Key-Value Means cuts transformer memory with O(N) chunked RNN block-recurrence
A new attention mechanism called KVM offers subquadratic prefill time and sublinear state growth without custom kernels, bridging transformers and linear RNNs.

Key-Value Means is a block-recurrence attention mechanism from Daniel Goldstein and Eugene Cheah that runs with either fixed-size or growable state. The preprint, posted to arXiv on May 12, 2026, describes a transformer architecture that achieves subquadratic prefill time and sublinear memory growth on long-context tasks while still supporting chunk-wise parallelizable training—something traditional quadratic attention and pure linear RNNs each handle differently. KVM layers can replace standard attention on every layer of a model, cutting KV-cache memory and allowing practitioners to tune prefill complexity anywhere between O(N) and O(N²).
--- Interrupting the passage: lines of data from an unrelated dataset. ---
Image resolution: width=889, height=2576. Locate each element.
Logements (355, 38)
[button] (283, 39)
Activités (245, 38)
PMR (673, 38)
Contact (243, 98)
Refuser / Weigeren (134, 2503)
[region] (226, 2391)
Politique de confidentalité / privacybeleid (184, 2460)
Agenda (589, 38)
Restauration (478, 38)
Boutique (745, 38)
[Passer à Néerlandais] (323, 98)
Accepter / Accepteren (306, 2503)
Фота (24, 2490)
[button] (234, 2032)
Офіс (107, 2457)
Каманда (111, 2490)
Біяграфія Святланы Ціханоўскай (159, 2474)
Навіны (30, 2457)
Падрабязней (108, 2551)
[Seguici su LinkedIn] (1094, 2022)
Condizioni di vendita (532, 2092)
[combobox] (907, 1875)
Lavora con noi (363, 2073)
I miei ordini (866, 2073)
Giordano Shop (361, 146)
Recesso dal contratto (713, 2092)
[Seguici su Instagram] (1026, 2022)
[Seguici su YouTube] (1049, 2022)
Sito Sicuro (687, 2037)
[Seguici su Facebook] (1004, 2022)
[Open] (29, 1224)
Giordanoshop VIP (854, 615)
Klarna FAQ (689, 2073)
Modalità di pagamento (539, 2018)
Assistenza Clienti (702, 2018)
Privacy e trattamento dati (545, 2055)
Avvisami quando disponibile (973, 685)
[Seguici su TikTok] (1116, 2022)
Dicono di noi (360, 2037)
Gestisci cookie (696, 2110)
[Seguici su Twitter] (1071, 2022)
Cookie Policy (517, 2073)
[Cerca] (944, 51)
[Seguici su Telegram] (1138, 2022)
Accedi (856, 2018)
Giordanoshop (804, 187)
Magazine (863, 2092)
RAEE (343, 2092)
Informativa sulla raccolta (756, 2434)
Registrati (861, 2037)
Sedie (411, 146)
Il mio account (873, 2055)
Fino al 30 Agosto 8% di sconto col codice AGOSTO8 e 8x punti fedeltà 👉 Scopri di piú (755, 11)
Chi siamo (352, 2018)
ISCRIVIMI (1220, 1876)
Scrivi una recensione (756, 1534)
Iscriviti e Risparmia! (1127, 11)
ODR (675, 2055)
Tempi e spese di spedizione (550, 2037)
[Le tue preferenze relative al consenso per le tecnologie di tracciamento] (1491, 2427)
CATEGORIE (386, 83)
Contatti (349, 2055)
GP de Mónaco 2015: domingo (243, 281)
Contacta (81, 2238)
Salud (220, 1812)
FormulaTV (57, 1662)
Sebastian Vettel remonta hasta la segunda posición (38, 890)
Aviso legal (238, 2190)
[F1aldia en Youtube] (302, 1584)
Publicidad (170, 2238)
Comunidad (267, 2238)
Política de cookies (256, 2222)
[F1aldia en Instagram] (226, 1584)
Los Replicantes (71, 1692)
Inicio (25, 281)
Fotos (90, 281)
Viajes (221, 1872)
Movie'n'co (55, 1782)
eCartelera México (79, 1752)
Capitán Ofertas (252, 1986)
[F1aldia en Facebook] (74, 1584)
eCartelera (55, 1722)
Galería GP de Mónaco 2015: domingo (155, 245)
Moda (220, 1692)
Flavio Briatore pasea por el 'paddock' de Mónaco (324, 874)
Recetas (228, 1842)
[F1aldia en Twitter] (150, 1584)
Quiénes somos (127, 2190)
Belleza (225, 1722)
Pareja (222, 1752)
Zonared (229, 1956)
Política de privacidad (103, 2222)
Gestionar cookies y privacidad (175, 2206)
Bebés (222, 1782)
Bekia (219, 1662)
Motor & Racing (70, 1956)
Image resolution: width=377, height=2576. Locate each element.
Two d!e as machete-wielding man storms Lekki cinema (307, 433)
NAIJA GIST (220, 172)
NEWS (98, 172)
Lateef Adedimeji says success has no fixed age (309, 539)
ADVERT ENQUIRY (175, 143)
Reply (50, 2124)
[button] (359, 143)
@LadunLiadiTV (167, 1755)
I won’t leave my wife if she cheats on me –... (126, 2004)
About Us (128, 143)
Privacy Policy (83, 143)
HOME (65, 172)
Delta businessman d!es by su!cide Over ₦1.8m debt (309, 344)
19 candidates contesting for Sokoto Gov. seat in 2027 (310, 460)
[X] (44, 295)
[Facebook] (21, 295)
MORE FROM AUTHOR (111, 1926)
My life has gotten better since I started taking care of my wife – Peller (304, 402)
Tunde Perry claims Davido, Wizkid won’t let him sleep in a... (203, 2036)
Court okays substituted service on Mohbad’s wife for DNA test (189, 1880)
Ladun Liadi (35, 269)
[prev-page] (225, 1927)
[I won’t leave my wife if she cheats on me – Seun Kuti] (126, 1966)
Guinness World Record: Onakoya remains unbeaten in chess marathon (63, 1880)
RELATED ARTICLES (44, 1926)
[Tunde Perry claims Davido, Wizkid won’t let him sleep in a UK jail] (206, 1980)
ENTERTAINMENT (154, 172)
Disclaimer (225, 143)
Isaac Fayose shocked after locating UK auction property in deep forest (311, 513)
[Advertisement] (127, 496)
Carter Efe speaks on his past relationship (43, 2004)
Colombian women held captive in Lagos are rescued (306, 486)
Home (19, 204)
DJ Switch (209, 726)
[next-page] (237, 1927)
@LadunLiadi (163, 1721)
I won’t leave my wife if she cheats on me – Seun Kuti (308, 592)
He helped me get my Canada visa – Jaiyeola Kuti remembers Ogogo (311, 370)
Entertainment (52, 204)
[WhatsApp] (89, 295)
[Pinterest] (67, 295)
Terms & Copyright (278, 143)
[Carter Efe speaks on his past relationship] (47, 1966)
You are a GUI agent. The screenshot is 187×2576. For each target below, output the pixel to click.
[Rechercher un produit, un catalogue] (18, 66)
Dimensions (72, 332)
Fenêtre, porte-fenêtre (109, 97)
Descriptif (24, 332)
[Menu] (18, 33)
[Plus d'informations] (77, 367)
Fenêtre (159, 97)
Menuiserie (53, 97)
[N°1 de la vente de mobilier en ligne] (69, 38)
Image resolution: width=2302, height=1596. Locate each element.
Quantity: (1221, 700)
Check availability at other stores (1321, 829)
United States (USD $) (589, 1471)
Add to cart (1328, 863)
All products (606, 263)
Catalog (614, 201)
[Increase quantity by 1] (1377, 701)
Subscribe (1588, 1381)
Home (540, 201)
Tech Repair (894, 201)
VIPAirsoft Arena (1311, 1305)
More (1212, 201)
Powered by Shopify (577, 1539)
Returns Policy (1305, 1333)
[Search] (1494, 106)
The authors trained a transformer with a growable KVM cache and report competitive performance on long-context benchmarks. Because KVM uses standard operations and needs no custom kernels, it slots into existing codebases without low-level rewrites. The mechanism can also run in hybrid mode alongside linear RNN layers, giving models expandable context memory and improved decoding on long sequences. Goldstein and Cheah note that equipping a strong transformer baseline with fixed-size KVM layers produces a strong O(N) chunked RNN while adding only a negligible parameter count.
Code and trained models are available under the Apache 2.0 license at github.com/recursal/KVM-paper and huggingface.co/collections/recursal/key-value-means. The preprint is arXiv:2605.09877.